September 21, 2024

Labor must choose between the Old Way or the Third Way

Labor #Labor

But “making things in Australia” could mean a return to 1970s winner-picking industry policy – an approach that failed the world over. A number of other Labor policies are similarly open to interpretation.

Improving sluggish wages growth could come from improving productivity improvements, or it could come from mandating higher wages for certain worker or sectors.

And tackling “insecure work” could mean providing basic benefits – like two weeks of taxpayer funded sick leave to workers in the gig economy – or it could mean an all-out attack on platform companies such as Uber.

In other words, Labor’s economic policy could be a reprise of the Third Way, or the Old Way. An updated version of the 1990s, or a return to the 1970s. I, for one, hope it will be the former. And there is good reason to believe that it will.

We’re all capitalists now

First, Labor’s greatest success in governing over the past three-quarters of a century occurred during the Hawke-Keating years. During this time, Labor not only enacted the reforms that set Australia up for three decades of uninterrupted economic expansion, it developed a reputation for responsible economic management that had been in serious doubt before that.

The tasks
#1 In the article on Labor's economic policy, what basic benefit for gig economy workers is given as an example?
#2 Reproduce the article on Labor's economic policy word for word from "Improving sluggish wages" to "that it will.".
The data that comes next was taken from a separate source.

Source material
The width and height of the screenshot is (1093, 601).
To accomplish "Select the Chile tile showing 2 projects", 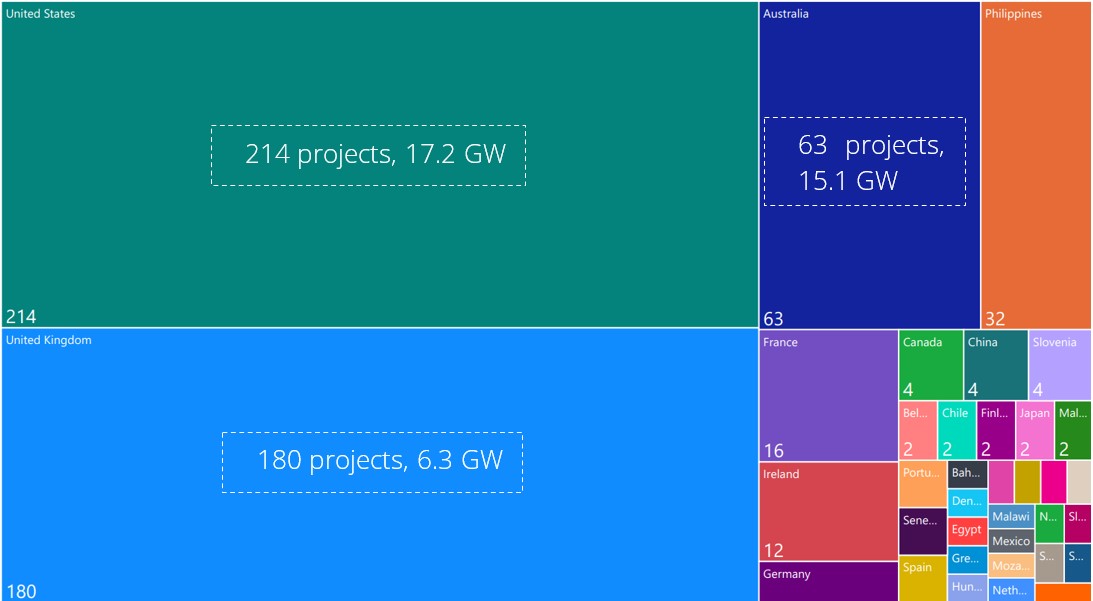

Outputs for the tasks
#1 Two weeks of taxpayer-funded sick leave.

#2
Improving sluggish wages growth could come from improving productivity improvements, or it could come from mandating higher wages for certain worker or sectors.

And tackling “insecure work” could mean providing basic benefits – like two weeks of taxpayer funded sick leave to workers in the gig economy – or it could mean an all-out attack on platform companies such as Uber.

In other words, Labor’s economic policy could be a reprise of the Third Way, or the Old Way. An updated version of the 1990s, or a return to the 1970s. I, for one, hope it will be the former. And there is good reason to believe that it will.